3. Key Contributions

• Mapping the MIF-2 Interactome: The study is the first to systematically define the MIF-2 chemokine interactome, revealing a broader spectrum of binding partners than previously known for MIF.
• Discovery of MIF-2/CCL20 Complex: Identified CCL20 (MIP-3$\alpha$) as a high-affinity binding partner of MIF-2.
• Structural Insight: Provided a structural model showing the C-terminus of CCL20 docking into the tautomerase pocket of MIF-2, a site critical for MIF-2 function and a target for small-molecule inhibitors.
• Functional Modulation: Demonstrated that the MIF-2/CCL20 complex acts as a negative regulator, suppressing the individual pro-inflammatory functions of both proteins (T-cell migration and IL-6 secretion).

4. Key Results

• Screening & Binding Affinity:
  • The protein array identified CCL20, CCL24, CCL25, CCL26, CCL28, CXCL9, CXCL11, and CXCL17 as MIF-2 interactors.
  • SPR Validation: Confirmed high-affinity binding for several pairs. Notably, CCL20 showed a $K_D$ of 88.7 nM. Other high-affinity binders included CCL26 ($K_D \approx 2$ nM) and CCL28 ($K_D \approx 1.15$ nM).
• Expression in Liver Fibrosis:
  • Re-analysis of human liver RNA-seq data showed CCL20 is progressively upregulated from NAFL to NASH with advanced fibrosis (F0–F4).
  • MIF-2 is constitutively highly expressed in the liver but does not change significantly with fibrosis stage.
  • Receptor analysis showed high CD74 (MIF-2 receptor) and CXCR4 levels, while CCR6 (CCL20 receptor) remained low, suggesting CCL20 may function via non-canonical mechanisms (e.g., complex formation) in this context.
• Complex Formation & Structure:
  • MST confirmed binding ($K_D \approx 5$ $\mu$M in solution, consistent with specific interaction).
  • Peptide Array identified two CCL20 binding regions: an N-terminal $\beta$-sheet region (near the CC motif) and a C-terminal region.
  • AlphaFold 3.0 modeling predicted the CCL20 C-terminus occupies the MIF-2 tautomerase pocket.
  • Functional Validation: CCL20 significantly inhibited MIF-2's vestigial tautomerase activity, comparable to the small-molecule inhibitor 4-CPPC, confirming the structural prediction.
• In Situ Detection:
  • Western blots showed MIF-2 and CCL20 are co-expressed in human liver with a strong positive correlation ($R=0.77$).
  • PLA on human liver tissue confirmed the presence of MIF-2/CCL20 complexes in situ, with significantly higher signal frequency in fibrotic tissue compared to non-fibrotic controls.
• Functional Impact:
  • T-Cell Migration: MIF-2 induced strong CD4⁺ T-cell chemotaxis (via CXCR4). CCL20 alone had a weak effect. However, the MIF-2/CCL20 complex completely abolished chemotaxis, acting as a "stop signal."
  • Fibroblast Activation: MIF-2 and CCL20 individually induced IL-6 secretion in fibroblasts. Co-stimulation with the complex markedly suppressed IL-6 release, indicating a dampening of stromal inflammatory responses.

5. Significance

• Mechanistic Insight: The study establishes that ACKs (like MIF-2) and CKs (like CCL20) can form functional heterocomplexes that alter the biological activity of the individual components.
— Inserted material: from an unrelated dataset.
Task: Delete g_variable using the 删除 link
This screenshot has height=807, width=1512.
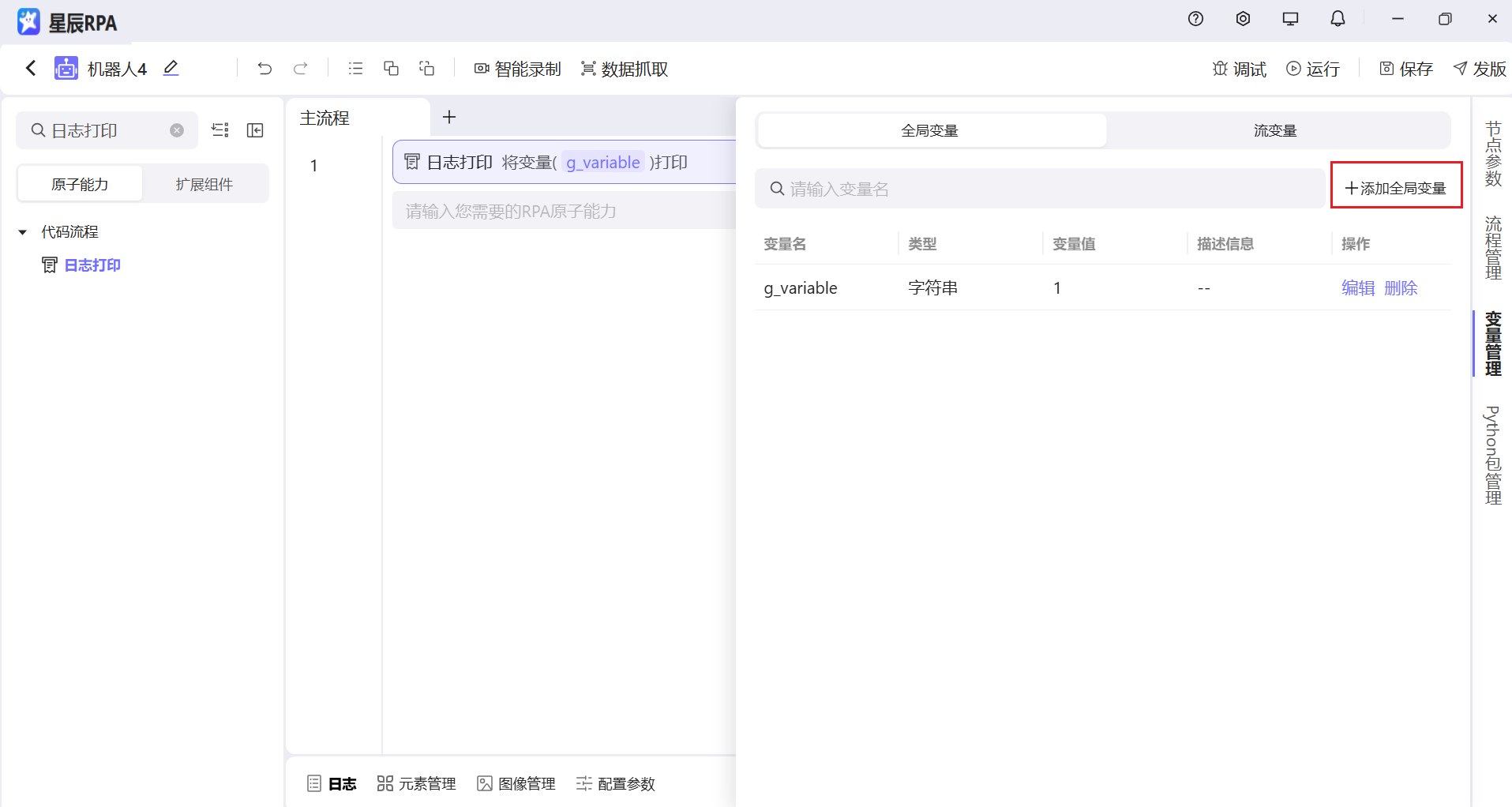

This adds a new layer of complexity to the chemokine network in liver fibrosis.
• Therapeutic Implications: The finding that the MIF-2/CCL20 complex inhibits pro-fibrotic and pro-inflammatory signals (T-cell recruitment and IL-6 production) suggests that this interaction may be a homeostatic brake on fibrosis progression.
• Targeting Strategy: Understanding this complex formation opens new avenues for therapeutic intervention. Strategies could aim to:
  1. Disrupt the complex to unleash pro-inflammatory clearance mechanisms (if beneficial).
  2. Mimic the complex to suppress excessive inflammation and fibrosis.
  3. Target the specific interface (tautomerase pocket) to modulate MIF-2 activity.
• Broader Context: This work extends the concept of the "chemokine interactome" beyond classical chemokines to include atypical chemokines, highlighting that protein-protein interactions are crucial for fine-tuning immune responses in chronic diseases like liver fibrosis.